Regenerative agriculture is, by its nature, a collaborative endeavor. OP2B helps us turn shared challenges into shared solutions at scale.
– Charlie Angelakos, Vice President, Global External Affairs and Sustainability, McCain Foods.
OP2B contributed to the policy debate at the European Union level, supporting efforts in the recognition of regenerative agriculture practices. By engaging with policymakers and value chain stakeholders, the coalition is building a shared understanding of what regenerative agriculture means in practice. In coordination with initiatives such as the SAI Platform, these efforts support more consistent measurement and implementation approaches across value chains.

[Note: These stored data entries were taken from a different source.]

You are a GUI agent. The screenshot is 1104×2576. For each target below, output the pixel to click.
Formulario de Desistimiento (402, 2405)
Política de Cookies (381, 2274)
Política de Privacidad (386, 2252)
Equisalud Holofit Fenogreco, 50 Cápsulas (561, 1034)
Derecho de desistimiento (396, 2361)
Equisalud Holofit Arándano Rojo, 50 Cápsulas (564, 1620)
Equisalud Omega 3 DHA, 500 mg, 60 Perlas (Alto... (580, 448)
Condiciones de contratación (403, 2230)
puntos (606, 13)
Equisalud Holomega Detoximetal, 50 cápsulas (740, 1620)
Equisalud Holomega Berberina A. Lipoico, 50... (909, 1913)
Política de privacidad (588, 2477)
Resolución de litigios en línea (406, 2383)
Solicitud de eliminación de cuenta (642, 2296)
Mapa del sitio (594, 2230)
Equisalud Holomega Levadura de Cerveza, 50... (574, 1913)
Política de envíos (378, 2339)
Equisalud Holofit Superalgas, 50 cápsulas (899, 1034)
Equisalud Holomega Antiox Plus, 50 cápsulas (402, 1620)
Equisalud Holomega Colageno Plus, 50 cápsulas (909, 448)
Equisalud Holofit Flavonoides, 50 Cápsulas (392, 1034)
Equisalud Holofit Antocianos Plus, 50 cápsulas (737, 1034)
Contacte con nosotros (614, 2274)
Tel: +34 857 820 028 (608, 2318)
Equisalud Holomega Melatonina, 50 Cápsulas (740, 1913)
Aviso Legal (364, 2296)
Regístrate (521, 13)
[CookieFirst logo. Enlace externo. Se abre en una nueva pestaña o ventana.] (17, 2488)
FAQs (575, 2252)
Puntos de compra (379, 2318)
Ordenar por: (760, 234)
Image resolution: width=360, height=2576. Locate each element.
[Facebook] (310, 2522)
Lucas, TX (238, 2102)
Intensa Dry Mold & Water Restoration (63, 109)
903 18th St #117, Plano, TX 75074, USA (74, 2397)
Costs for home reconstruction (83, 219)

“Platforms like OP2B give us a space to share not only what works well but also the challenges we encounter on our regenerative agriculture journey,” says Charlie Angelakos, Vice President, Global External Affairs and Sustainability, McCain Foods. “By combining our experience with that of industry peers, we can address how to scale regenerative practices across farms and regions in a way that delivers practical, measurable progress for the entire industry.”
Regenerative agriculture is a critical solution to transform the way we produce food, feed and fiber, benefiting the climate, nature, and people. Over the next years, the OP2B coalition will focus on unlocking three strategic levers to scale implementation of regenerative agriculture: harmonizing measurement, fostering collaborations to support farmers’ transitions, and advocating for supportive policies to create an enabling environment.